R JagannathanAug 08, 2023, 11:52 AM | Updated 11:52 AM IST

Aam Aadmi Party chief and Delhi Chief Minister Arvind Kejriwal. (Sushil Kumar/Hindustan Times via Getty Images)


The passing of the Delhi Services Bill, which reverts control of Delhi’s bureaucracy back to the Centre, will surely be challenged for its constitutionality in the Supreme Court.

The Bill, the Government of National Capital Territory (Amendment) Bill, 2023, seeks to negate the 11 May verdict of a five-judge constitution bench which said that control of administrative services in areas outside land, police and public order shall rest with the Delhi government.

The Chief Justice of India-led bench said: “The legislative and executive power of the Government of the National Capital Territory of Delhi (GNCTD) over entry 41 shall not extend over to services related to public order, police and land. However, legislative and executive power over services such as IAS or joint cadre services, which are relevant for the implementation for the policies and the vision of NCTD in terms of day to day administration of the region, shall lie with the NCTD.”

- _GIVEN REQUEST_: Please transcribe part of the Delhi Services Bill passage, beginning at the words "The passing of" and stopping after "the Delhi government.".

- _DATA RECORDS_:
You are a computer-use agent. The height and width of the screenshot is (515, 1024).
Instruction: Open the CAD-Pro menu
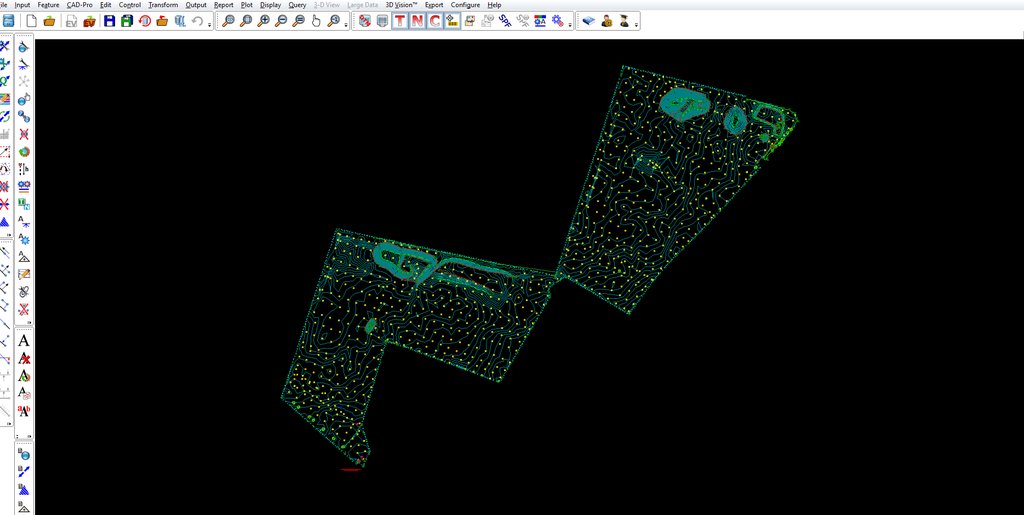tap(79, 5)
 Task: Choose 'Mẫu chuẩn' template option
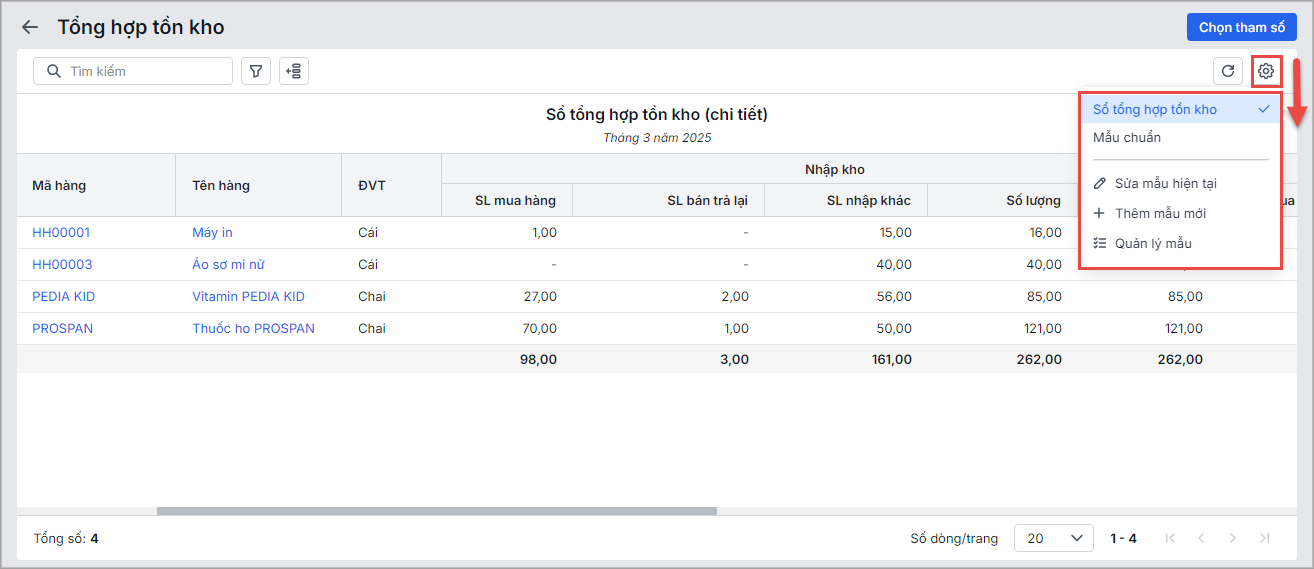[1127, 138]
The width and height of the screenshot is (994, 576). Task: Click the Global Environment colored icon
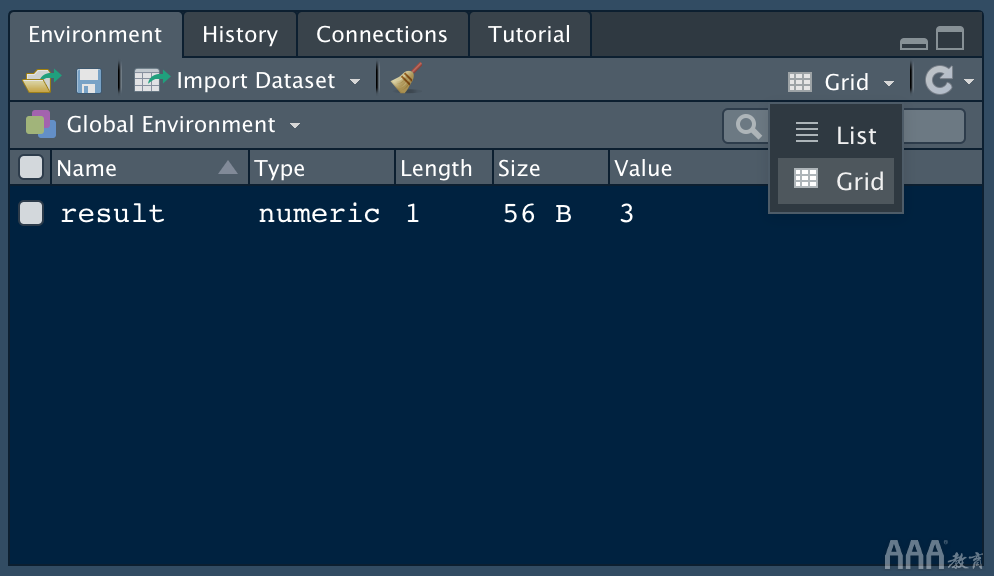[x=40, y=125]
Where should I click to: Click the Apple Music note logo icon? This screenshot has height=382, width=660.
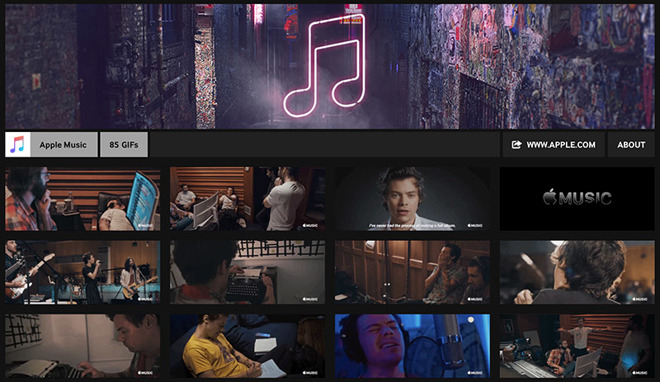18,144
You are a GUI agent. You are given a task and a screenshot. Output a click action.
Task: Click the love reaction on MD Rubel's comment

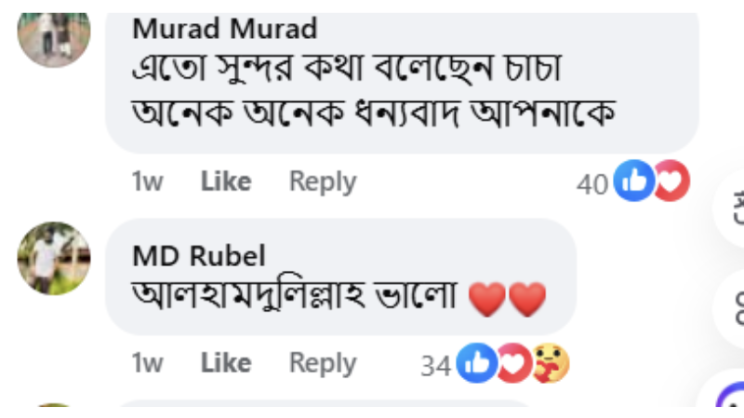(x=511, y=364)
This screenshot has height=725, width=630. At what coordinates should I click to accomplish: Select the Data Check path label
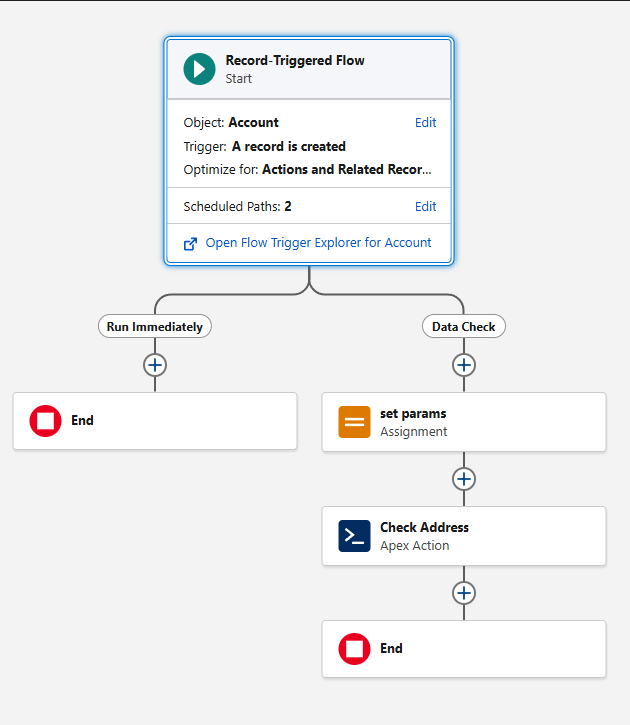click(463, 326)
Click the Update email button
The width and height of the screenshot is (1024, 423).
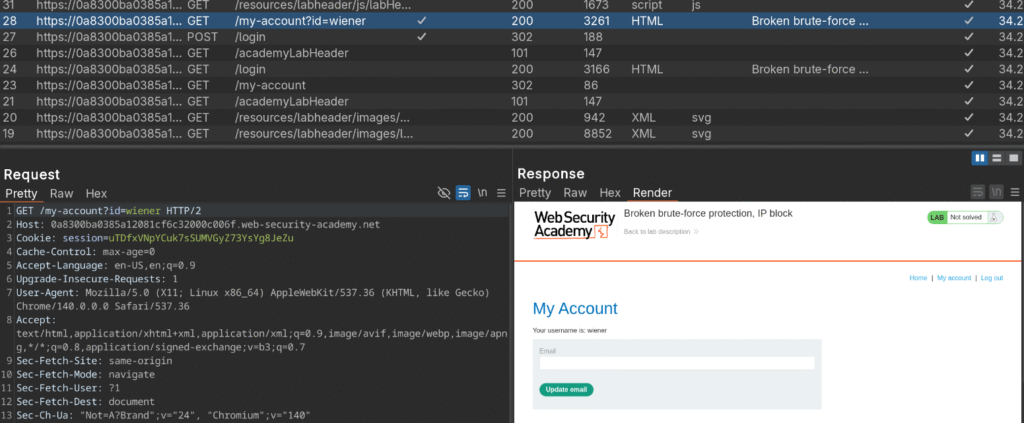coord(566,389)
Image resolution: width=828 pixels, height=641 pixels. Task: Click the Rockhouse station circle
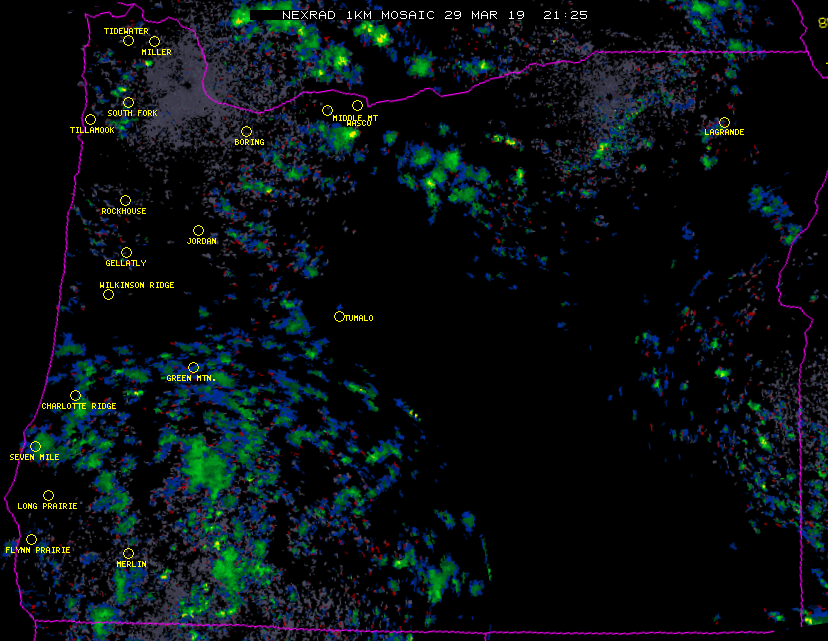tap(125, 201)
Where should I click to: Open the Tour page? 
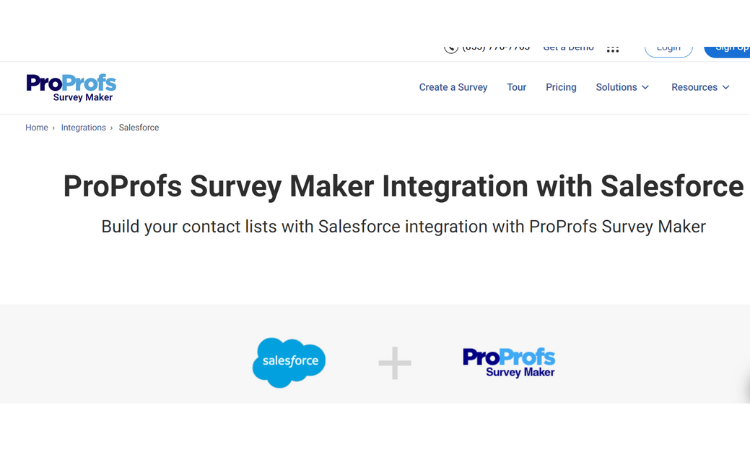pos(517,88)
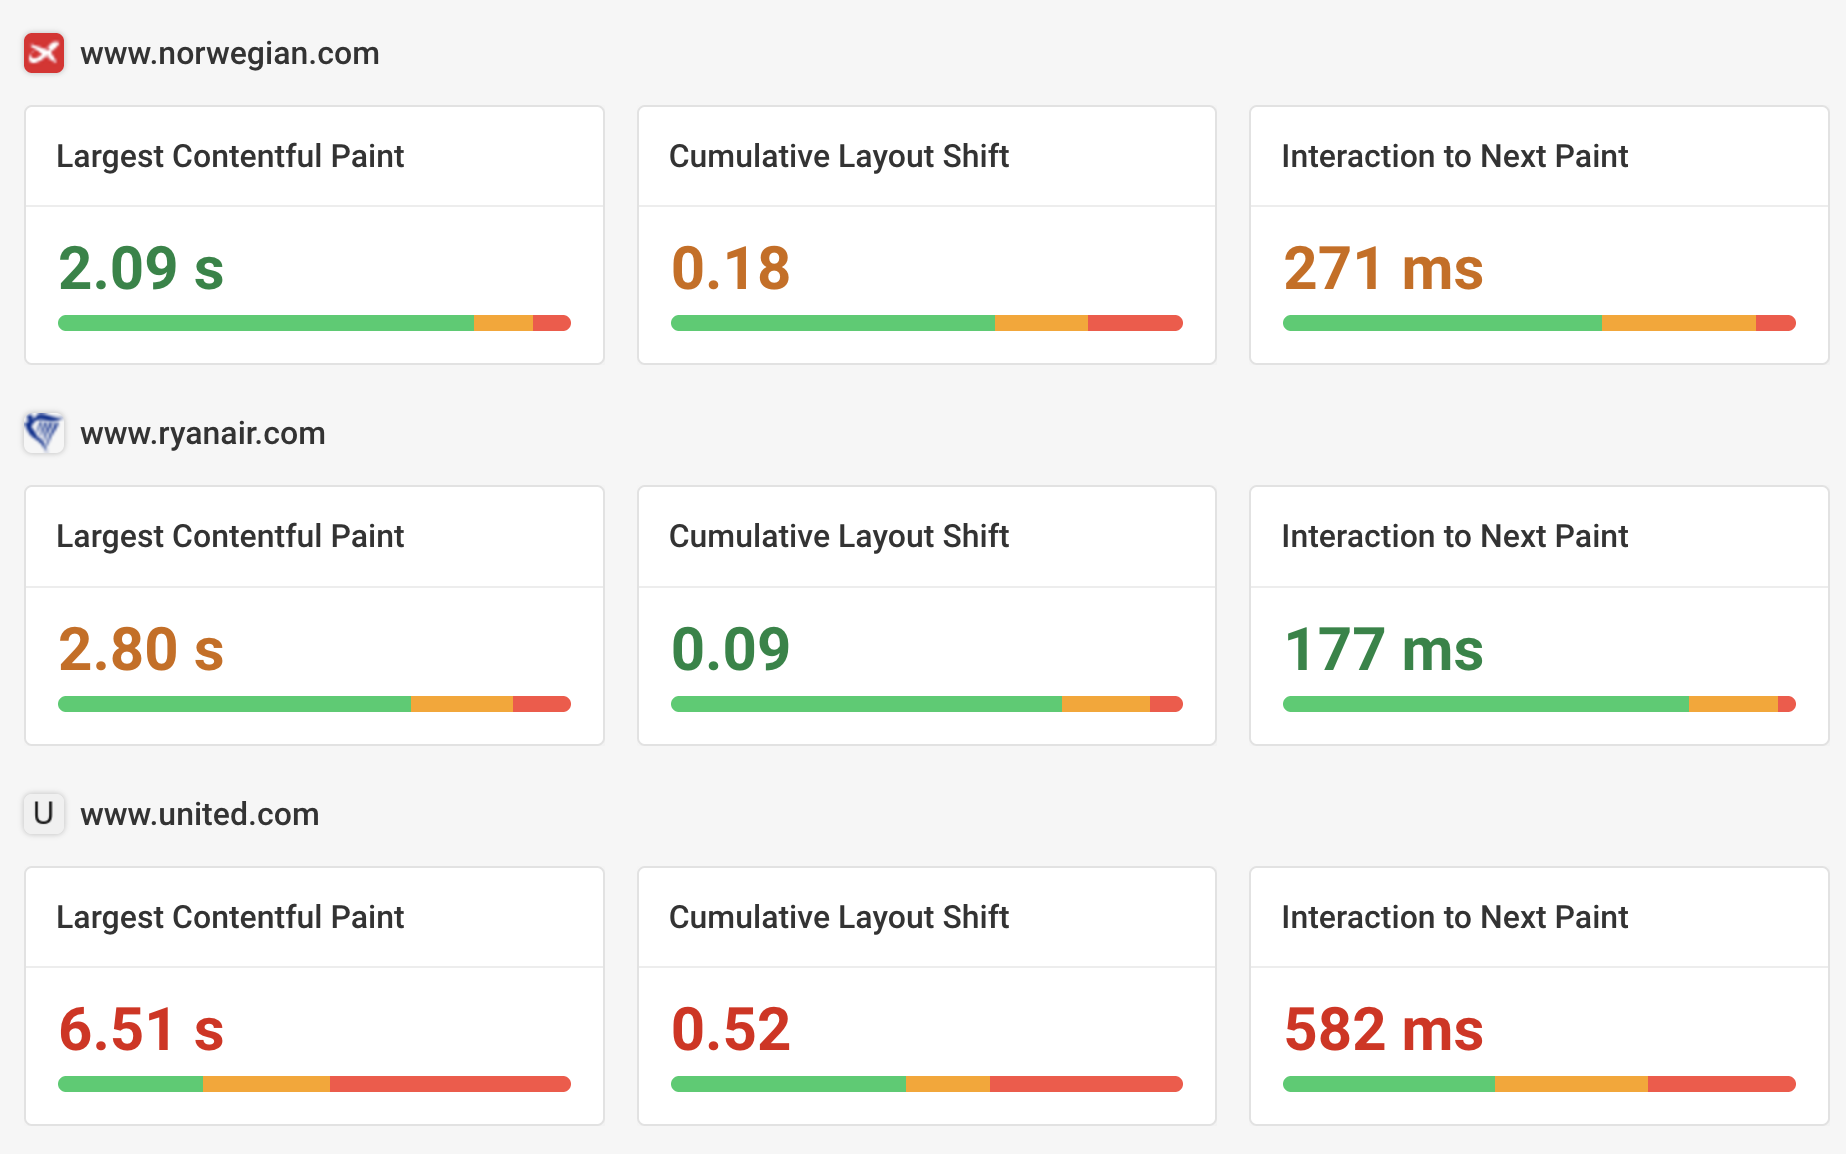Click Ryanair's 0.09 layout shift value
This screenshot has height=1154, width=1846.
point(730,649)
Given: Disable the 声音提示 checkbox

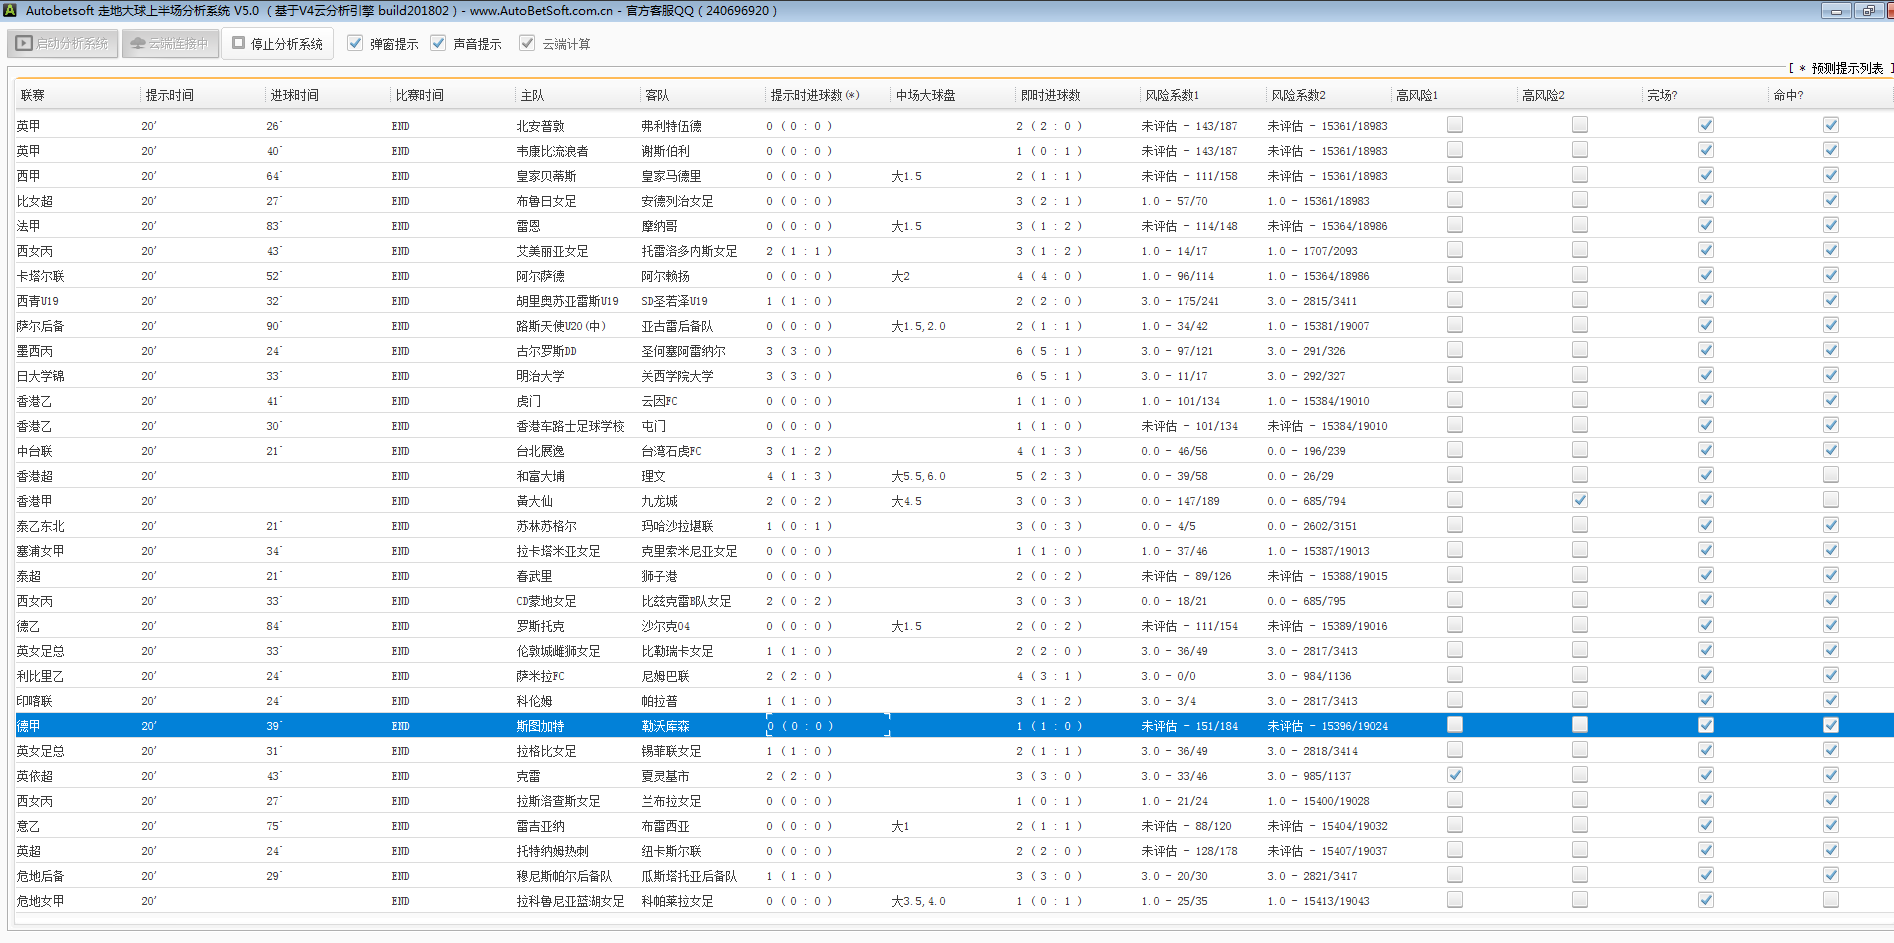Looking at the screenshot, I should 438,44.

- _REPLY TO THE TASK_:
The passing of the Delhi Services Bill, which reverts control of Delhi’s bureaucracy back to the Centre, will surely be challenged for its constitutionality in the Supreme Court.

The Bill, the Government of National Capital Territory (Amendment) Bill, 2023, seeks to negate the 11 May verdict of a five-judge constitution bench which said that control of administrative services in areas outside land, police and public order shall rest with the Delhi government.